Exercise data:

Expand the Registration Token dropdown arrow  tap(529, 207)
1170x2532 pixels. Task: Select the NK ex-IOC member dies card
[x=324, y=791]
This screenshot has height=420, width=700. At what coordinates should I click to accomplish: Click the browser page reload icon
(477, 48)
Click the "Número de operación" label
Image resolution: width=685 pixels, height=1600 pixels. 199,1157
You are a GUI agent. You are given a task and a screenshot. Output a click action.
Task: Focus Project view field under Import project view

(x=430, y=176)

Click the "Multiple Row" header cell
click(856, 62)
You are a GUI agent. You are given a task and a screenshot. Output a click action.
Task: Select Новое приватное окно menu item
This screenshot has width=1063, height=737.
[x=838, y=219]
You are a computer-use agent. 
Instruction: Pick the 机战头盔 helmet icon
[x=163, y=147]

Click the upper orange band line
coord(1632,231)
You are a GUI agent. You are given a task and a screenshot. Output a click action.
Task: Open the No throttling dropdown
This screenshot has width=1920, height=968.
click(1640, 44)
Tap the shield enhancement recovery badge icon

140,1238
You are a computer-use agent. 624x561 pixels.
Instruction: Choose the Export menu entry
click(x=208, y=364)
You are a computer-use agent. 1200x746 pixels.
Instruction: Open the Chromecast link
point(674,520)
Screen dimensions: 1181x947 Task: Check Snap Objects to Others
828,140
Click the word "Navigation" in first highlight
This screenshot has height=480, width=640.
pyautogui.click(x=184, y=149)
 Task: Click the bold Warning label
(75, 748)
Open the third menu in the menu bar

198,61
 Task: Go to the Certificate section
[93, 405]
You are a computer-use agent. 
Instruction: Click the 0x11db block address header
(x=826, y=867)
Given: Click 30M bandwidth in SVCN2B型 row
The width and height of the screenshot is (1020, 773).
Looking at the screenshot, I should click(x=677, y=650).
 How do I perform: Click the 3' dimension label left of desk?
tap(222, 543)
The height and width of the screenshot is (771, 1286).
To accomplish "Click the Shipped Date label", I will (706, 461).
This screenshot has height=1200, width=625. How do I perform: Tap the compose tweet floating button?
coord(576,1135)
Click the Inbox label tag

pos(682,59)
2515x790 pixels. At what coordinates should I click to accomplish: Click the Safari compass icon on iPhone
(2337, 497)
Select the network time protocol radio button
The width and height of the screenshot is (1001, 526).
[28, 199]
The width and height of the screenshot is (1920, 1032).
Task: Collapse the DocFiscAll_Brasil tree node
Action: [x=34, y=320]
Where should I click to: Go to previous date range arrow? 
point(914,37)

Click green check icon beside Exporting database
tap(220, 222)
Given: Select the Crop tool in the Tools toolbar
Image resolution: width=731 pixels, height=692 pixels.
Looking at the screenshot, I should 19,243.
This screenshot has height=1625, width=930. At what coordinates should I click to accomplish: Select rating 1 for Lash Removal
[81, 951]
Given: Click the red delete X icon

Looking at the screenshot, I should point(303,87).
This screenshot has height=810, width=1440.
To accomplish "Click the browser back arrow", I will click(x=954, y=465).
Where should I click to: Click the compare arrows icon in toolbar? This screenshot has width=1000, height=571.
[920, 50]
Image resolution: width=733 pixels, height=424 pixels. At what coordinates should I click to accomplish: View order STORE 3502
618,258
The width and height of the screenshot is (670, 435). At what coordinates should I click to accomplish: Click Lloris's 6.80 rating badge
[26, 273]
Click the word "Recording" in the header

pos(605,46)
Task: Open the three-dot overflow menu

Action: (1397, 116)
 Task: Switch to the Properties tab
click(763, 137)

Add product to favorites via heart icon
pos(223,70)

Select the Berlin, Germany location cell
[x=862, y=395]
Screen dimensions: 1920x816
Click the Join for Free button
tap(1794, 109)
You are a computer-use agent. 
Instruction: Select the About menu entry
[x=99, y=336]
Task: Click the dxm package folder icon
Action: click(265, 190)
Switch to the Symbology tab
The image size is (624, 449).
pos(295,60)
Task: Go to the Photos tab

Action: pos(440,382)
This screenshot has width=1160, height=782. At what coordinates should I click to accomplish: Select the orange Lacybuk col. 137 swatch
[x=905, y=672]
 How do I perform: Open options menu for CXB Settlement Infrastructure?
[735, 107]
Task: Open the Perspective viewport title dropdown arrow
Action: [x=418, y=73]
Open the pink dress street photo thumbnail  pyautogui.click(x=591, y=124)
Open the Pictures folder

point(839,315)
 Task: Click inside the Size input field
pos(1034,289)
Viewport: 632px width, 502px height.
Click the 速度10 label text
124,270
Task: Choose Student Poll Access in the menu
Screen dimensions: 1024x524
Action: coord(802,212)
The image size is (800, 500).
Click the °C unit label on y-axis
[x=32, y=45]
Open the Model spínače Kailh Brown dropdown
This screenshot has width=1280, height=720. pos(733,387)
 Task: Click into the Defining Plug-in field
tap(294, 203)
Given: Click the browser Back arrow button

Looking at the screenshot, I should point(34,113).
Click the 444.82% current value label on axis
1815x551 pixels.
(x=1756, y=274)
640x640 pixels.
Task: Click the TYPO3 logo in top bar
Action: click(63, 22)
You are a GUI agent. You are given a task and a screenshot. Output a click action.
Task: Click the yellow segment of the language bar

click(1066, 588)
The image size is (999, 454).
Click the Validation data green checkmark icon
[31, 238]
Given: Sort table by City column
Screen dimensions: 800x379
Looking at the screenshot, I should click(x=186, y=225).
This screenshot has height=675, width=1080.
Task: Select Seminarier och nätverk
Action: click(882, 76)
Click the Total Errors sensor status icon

Action item: Repeat all of the records exactly.

Exercise response:
Expand the Registration Token dropdown arrow  tap(529, 207)
1170x2532 pixels. Task: Select the NK ex-IOC member dies card
[x=324, y=791]
This screenshot has height=420, width=700. At what coordinates should I click to accomplish: Click the browser page reload icon
(477, 48)
Click the "Número de operación" label
Image resolution: width=685 pixels, height=1600 pixels. 199,1157
You are a GUI agent. You are given a task and a screenshot. Output a click action.
Task: Focus Project view field under Import project view

(x=430, y=176)

Click the "Multiple Row" header cell
click(856, 62)
You are a GUI agent. You are given a task and a screenshot. Output a click action.
Task: Select Новое приватное окно menu item
This screenshot has width=1063, height=737.
[x=838, y=219]
You are a computer-use agent. 
Instruction: Pick the 机战头盔 helmet icon
[x=163, y=147]

Click the upper orange band line
coord(1632,231)
You are a GUI agent. You are given a task and a screenshot. Output a click action.
Task: Open the No throttling dropdown
This screenshot has width=1920, height=968.
click(1640, 44)
Tap the shield enhancement recovery badge icon

140,1238
You are a computer-use agent. 624x561 pixels.
Instruction: Choose the Export menu entry
click(x=208, y=364)
You are a computer-use agent. 1200x746 pixels.
Instruction: Open the Chromecast link
point(674,520)
Screen dimensions: 1181x947 Task: Check Snap Objects to Others
828,140
Click the word "Navigation" in first highlight
This screenshot has height=480, width=640.
pyautogui.click(x=184, y=149)
 Task: Click the bold Warning label
(75, 748)
Open the third menu in the menu bar

198,61
 Task: Go to the Certificate section
[93, 405]
You are a computer-use agent. 
Instruction: Click the 0x11db block address header
(x=826, y=867)
Given: Click 30M bandwidth in SVCN2B型 row
The width and height of the screenshot is (1020, 773).
Looking at the screenshot, I should click(x=677, y=650).
 How do I perform: Click the 3' dimension label left of desk?
tap(222, 543)
The height and width of the screenshot is (771, 1286).
To accomplish "Click the Shipped Date label", I will (706, 461).
This screenshot has height=1200, width=625. How do I perform: Tap the compose tweet floating button?
coord(576,1135)
Click the Inbox label tag

pos(682,59)
2515x790 pixels. At what coordinates should I click to accomplish: Click the Safari compass icon on iPhone
(2337, 497)
Select the network time protocol radio button
The width and height of the screenshot is (1001, 526).
[28, 199]
The width and height of the screenshot is (1920, 1032).
Task: Collapse the DocFiscAll_Brasil tree node
Action: [x=34, y=320]
Where should I click to: Go to previous date range arrow? 
point(914,37)

Click green check icon beside Exporting database
tap(220, 222)
Given: Select the Crop tool in the Tools toolbar
Image resolution: width=731 pixels, height=692 pixels.
Looking at the screenshot, I should 19,243.
This screenshot has height=1625, width=930. At what coordinates should I click to accomplish: Select rating 1 for Lash Removal
[81, 951]
Given: Click the red delete X icon

Looking at the screenshot, I should point(303,87).
This screenshot has height=810, width=1440.
To accomplish "Click the browser back arrow", I will click(x=954, y=465).
Where should I click to: Click the compare arrows icon in toolbar? This screenshot has width=1000, height=571.
[920, 50]
Image resolution: width=733 pixels, height=424 pixels. At what coordinates should I click to accomplish: View order STORE 3502
618,258
The width and height of the screenshot is (670, 435). At what coordinates should I click to accomplish: Click Lloris's 6.80 rating badge
[26, 273]
Click the word "Recording" in the header

pos(605,46)
Task: Open the three-dot overflow menu

Action: (1397, 116)
 Task: Switch to the Properties tab
click(763, 137)

Add product to favorites via heart icon
pos(223,70)

Select the Berlin, Germany location cell
[x=862, y=395]
Screen dimensions: 1920x816
Click the Join for Free button
tap(1794, 109)
You are a computer-use agent. 
Instruction: Select the About menu entry
[x=99, y=336]
Task: Click the dxm package folder icon
Action: click(265, 190)
Switch to the Symbology tab
The image size is (624, 449).
pos(295,60)
Task: Go to the Photos tab

Action: pos(440,382)
This screenshot has width=1160, height=782. At what coordinates should I click to accomplish: Select the orange Lacybuk col. 137 swatch
[x=905, y=672]
 How do I perform: Open options menu for CXB Settlement Infrastructure?
[735, 107]
Task: Open the Perspective viewport title dropdown arrow
Action: [x=418, y=73]
Open the pink dress street photo thumbnail  pyautogui.click(x=591, y=124)
Open the Pictures folder

point(839,315)
 Task: Click inside the Size input field
pos(1034,289)
Viewport: 632px width, 502px height.
Click the 速度10 label text
124,270
Task: Choose Student Poll Access in the menu
Screen dimensions: 1024x524
Action: coord(802,212)
The image size is (800, 500).
Click the °C unit label on y-axis
[x=32, y=45]
Open the Model spínače Kailh Brown dropdown
This screenshot has width=1280, height=720. pos(733,387)
 Task: Click into the Defining Plug-in field
tap(294, 203)
Given: Click the browser Back arrow button

Looking at the screenshot, I should point(34,113).
Click the 444.82% current value label on axis
1815x551 pixels.
(x=1756, y=274)
640x640 pixels.
Task: Click the TYPO3 logo in top bar
Action: click(63, 22)
You are a GUI agent. You are given a task and a screenshot. Output a click action.
Task: Click the yellow segment of the language bar

click(1066, 588)
The image size is (999, 454).
Click the Validation data green checkmark icon
[31, 238]
Given: Sort table by City column
Screen dimensions: 800x379
Looking at the screenshot, I should click(x=186, y=225).
This screenshot has height=675, width=1080.
Task: Select Seminarier och nätverk
Action: click(882, 76)
Click the Total Errors sensor status icon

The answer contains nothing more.